Notons au passage qu’aux États-Unis, les formations d’ingénieurs sont beaucoup moins généralistes qu’elles ne le sont en France, ce qui ne contribue pas à donner aux diplômés la capacité d’analyser en profondeur et avec la rigueur nécessaire les phénomènes très spécifiques qui se sont développés à la suite des impacts des avions.

De plus, si je ne doute pas que de nombreux architectes possèdent les connaissances nécessaires à la conception générale, au bon fonctionnement d’un immeuble de grande hauteur, ainsi qu’à l’organisation des espaces engendrés, nous savons qu’ils ne possèdent pas toutes les connaissances nécessaires au calcul du fonctionnement mécanique détaillé de la structure porteuse de tels bâtiments, et qu’ils doivent toujours s’associer à de solides bureaux d’ingénierie pour mener à bien de tels projets.

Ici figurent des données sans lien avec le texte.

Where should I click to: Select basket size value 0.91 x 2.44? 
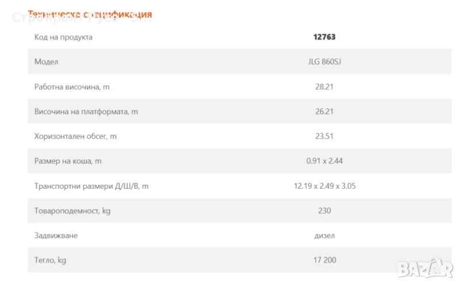[x=324, y=161]
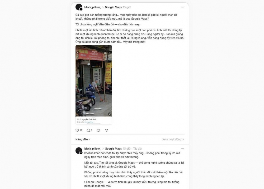The width and height of the screenshot is (264, 189).
Task: Open Xem hoạt động activity view
Action: (x=173, y=140)
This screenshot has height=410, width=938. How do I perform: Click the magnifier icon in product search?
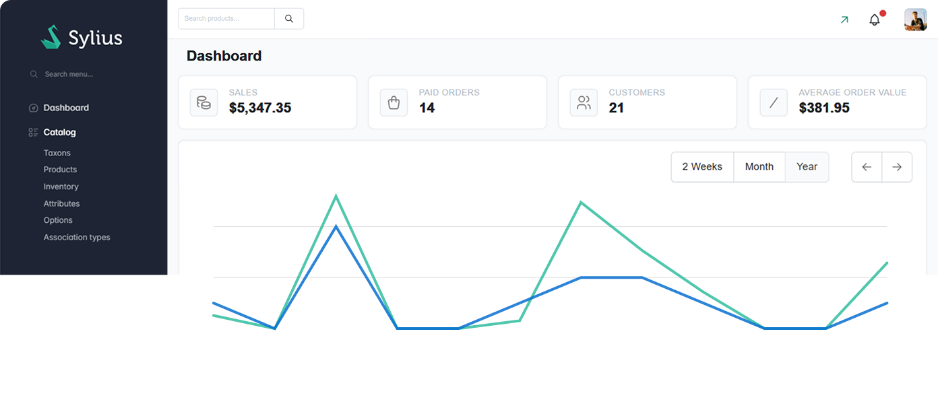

Pour ce qui me concerne, je préfère faire confiance aux 10 années d’analyse du sujet avec mes élèves et aux documents scientifiques qui s’y rattachent plutôt qu’à la production hétéroclite 3 de non-spécialistes des problèmes structuraux. Il ne faut donc pas mélanger l’intérêt médiatique et la rigueur scientifique car les intérêts sont divergents.

Richard Gage a initié la pétition de plus de 1 000 « architectes et ingénieurs » demandant la réouverture de l’enquête. Il « démontre » l’impossibilité des vitesses d’effondrement selon le « scénario officiel » en utilisant des maquettes en carton... oubliant les lois de similitude à respecter dans toute modélisation mécanique de la sorte.

1 NDLR. Deux de ces travaux ont été publiés (sur les 10 réalisés depuis 2001). Ces analyses ont d’abord été récompensées à l’occasion d’un concours, puis diffusées : la première dans la livraison n° 49 des Cahiers de l’APK en date de mai 2005 et la deuxième dans le Cahier n° 54 de juin 2010.